▶ [ASSIGNMENT]: Using the data below, print exactly the line with "At what coordinates should I click to accomplish: View", the line with "The width and height of the screenshot is (1224, 688).", and every line between them, but none of the pictures.
*** EXERCISE DATA Section Begins ***
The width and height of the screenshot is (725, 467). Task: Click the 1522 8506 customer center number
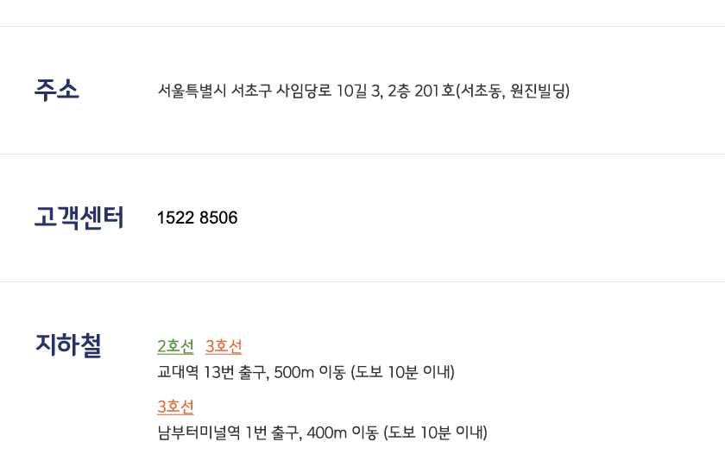198,218
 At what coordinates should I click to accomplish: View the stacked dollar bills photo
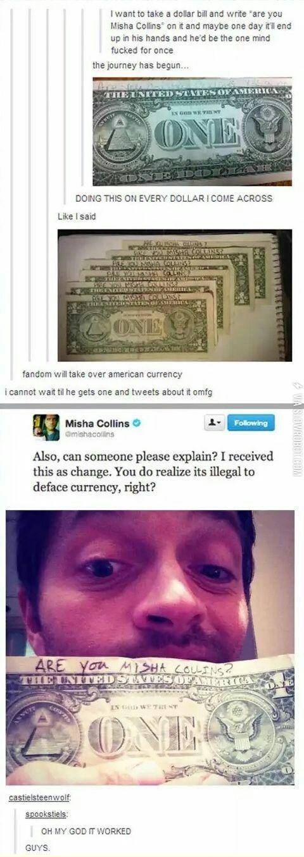click(174, 295)
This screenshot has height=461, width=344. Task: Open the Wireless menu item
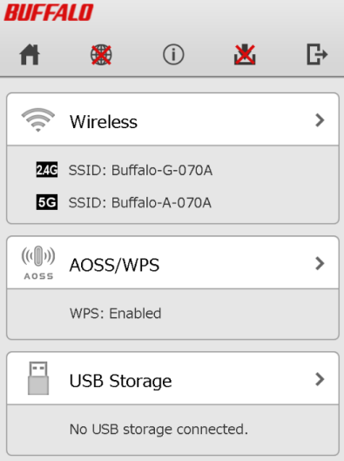(172, 119)
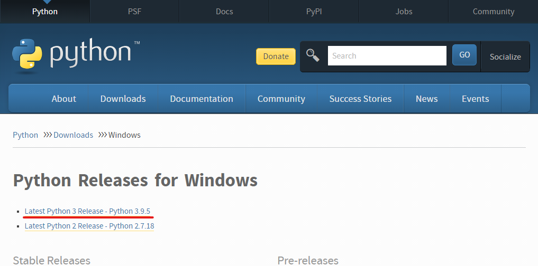Viewport: 538px width, 266px height.
Task: Focus the Search input field
Action: [x=387, y=55]
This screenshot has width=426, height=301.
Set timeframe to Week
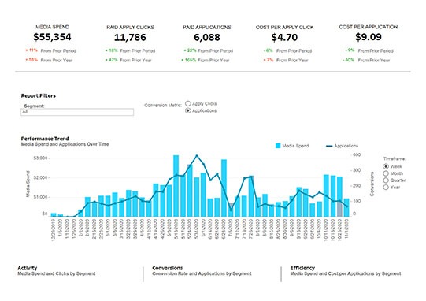pos(386,166)

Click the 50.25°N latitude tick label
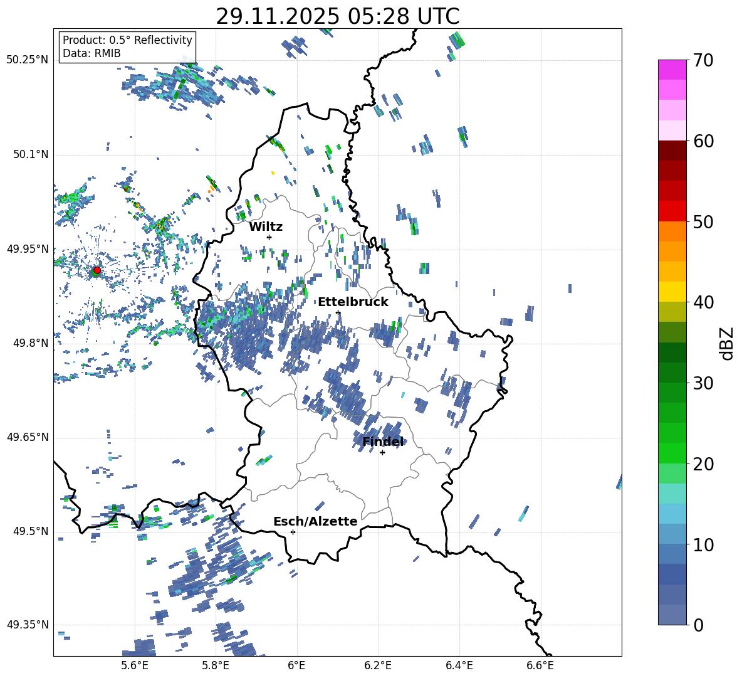(28, 60)
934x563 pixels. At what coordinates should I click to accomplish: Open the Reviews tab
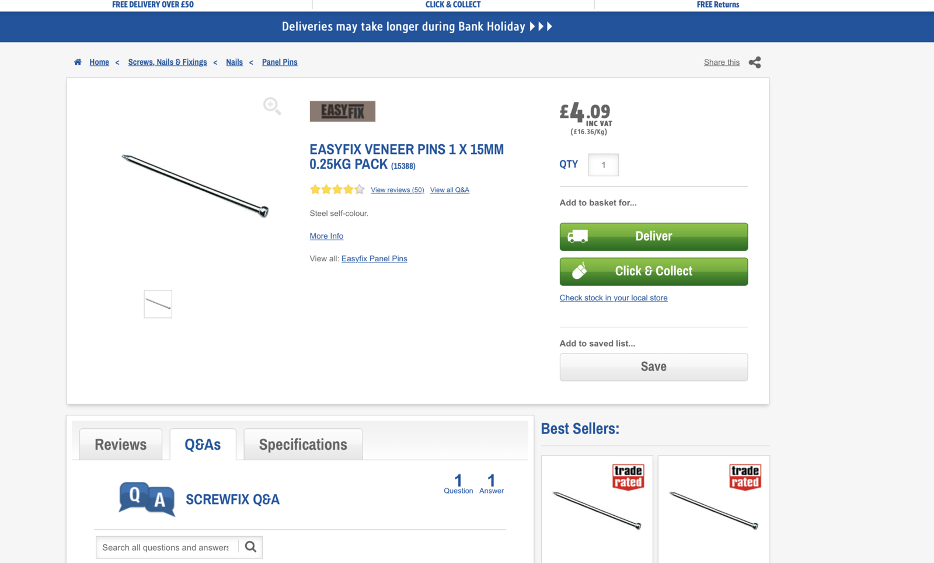[x=121, y=445]
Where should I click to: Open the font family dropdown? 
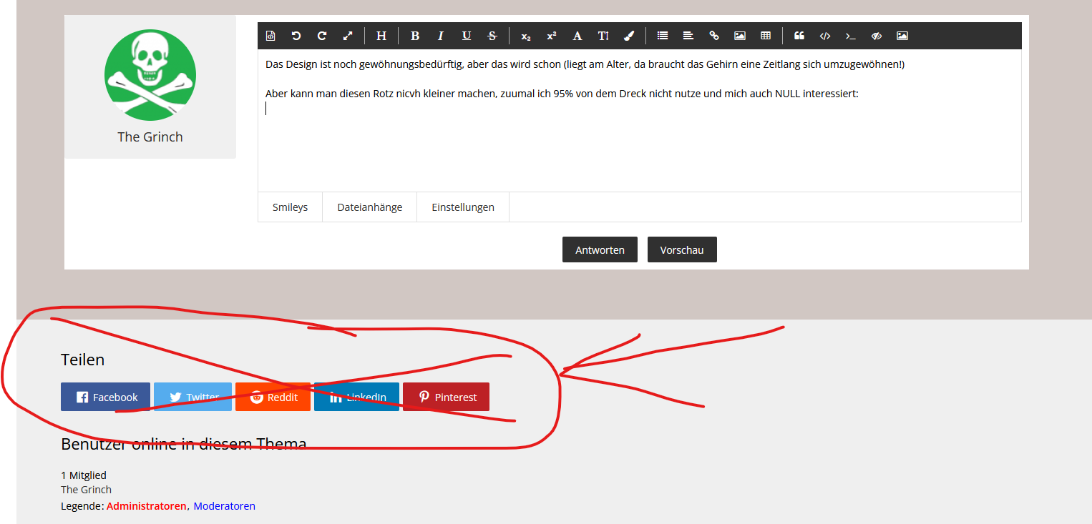[577, 36]
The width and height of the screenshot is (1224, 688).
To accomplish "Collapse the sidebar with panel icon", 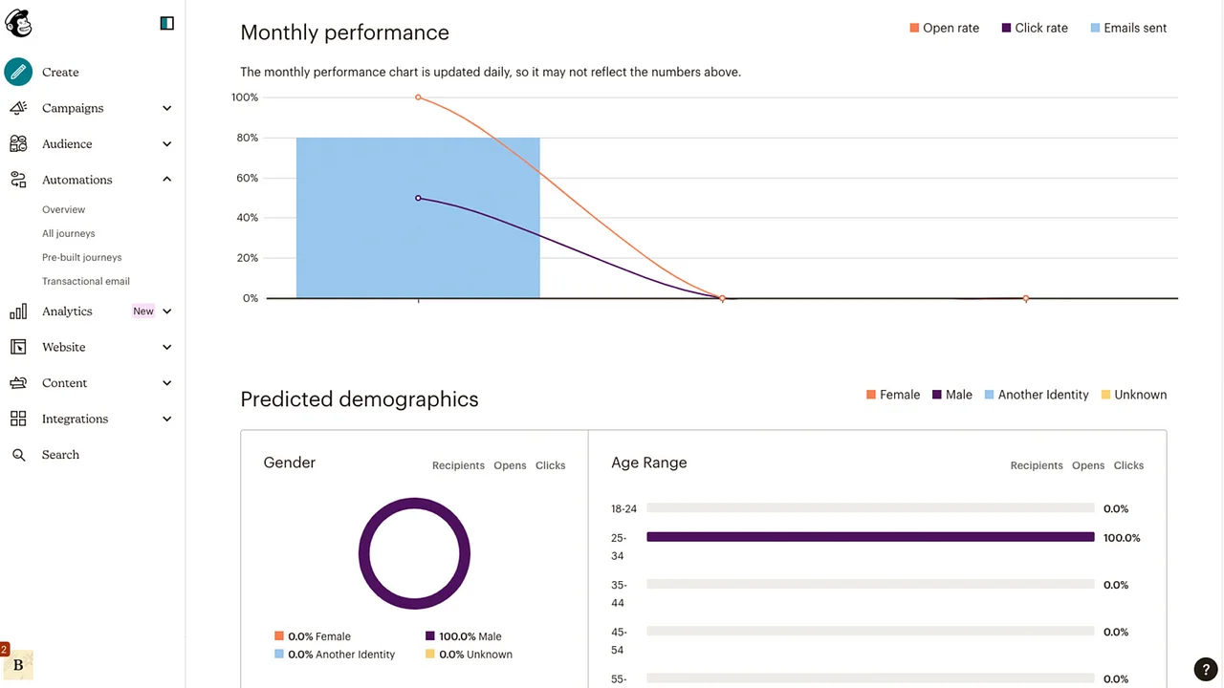I will point(167,23).
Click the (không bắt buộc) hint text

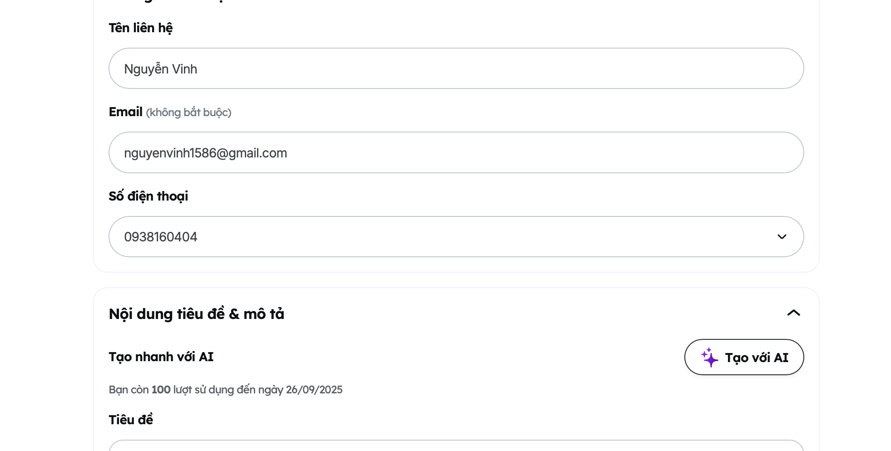tap(188, 113)
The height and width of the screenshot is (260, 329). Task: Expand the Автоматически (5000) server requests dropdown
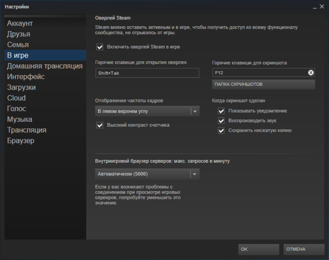147,174
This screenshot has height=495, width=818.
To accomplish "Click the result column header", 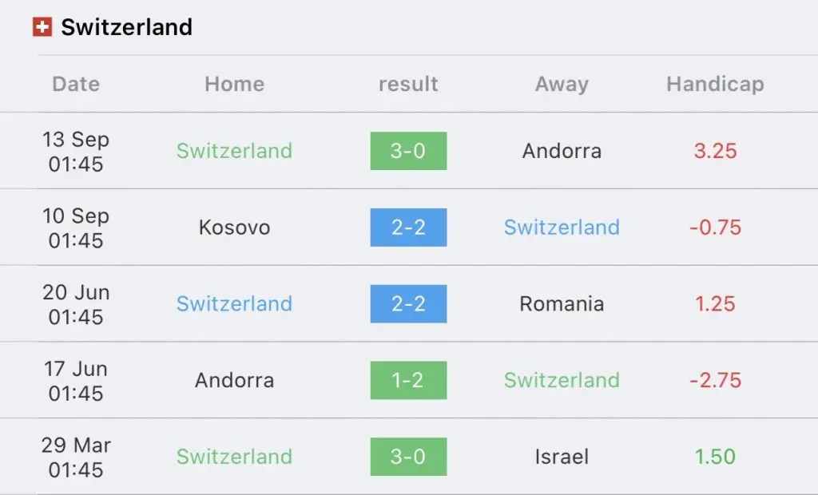I will click(408, 84).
*** EXERCISE DATA Section Ends ***
▶ [THE COMPLETED TASK]:
 At what coordinates should I click to accomplish: View the stacked dollar bills photo
click(174, 295)
This screenshot has height=461, width=344. Task: Open the Wireless menu item
(172, 119)
Viewport: 538px width, 266px height.
Task: Focus the Search input field
Action: [x=387, y=55]
This screenshot has width=426, height=301.
Set timeframe to Week
pos(386,166)

Click the 50.25°N latitude tick label
(28, 60)
934x563 pixels. At what coordinates should I click to accomplish: Open the Reviews tab
[x=121, y=445]
Where should I click to: Open the font family dropdown? 
[577, 36]
The width and height of the screenshot is (1224, 688).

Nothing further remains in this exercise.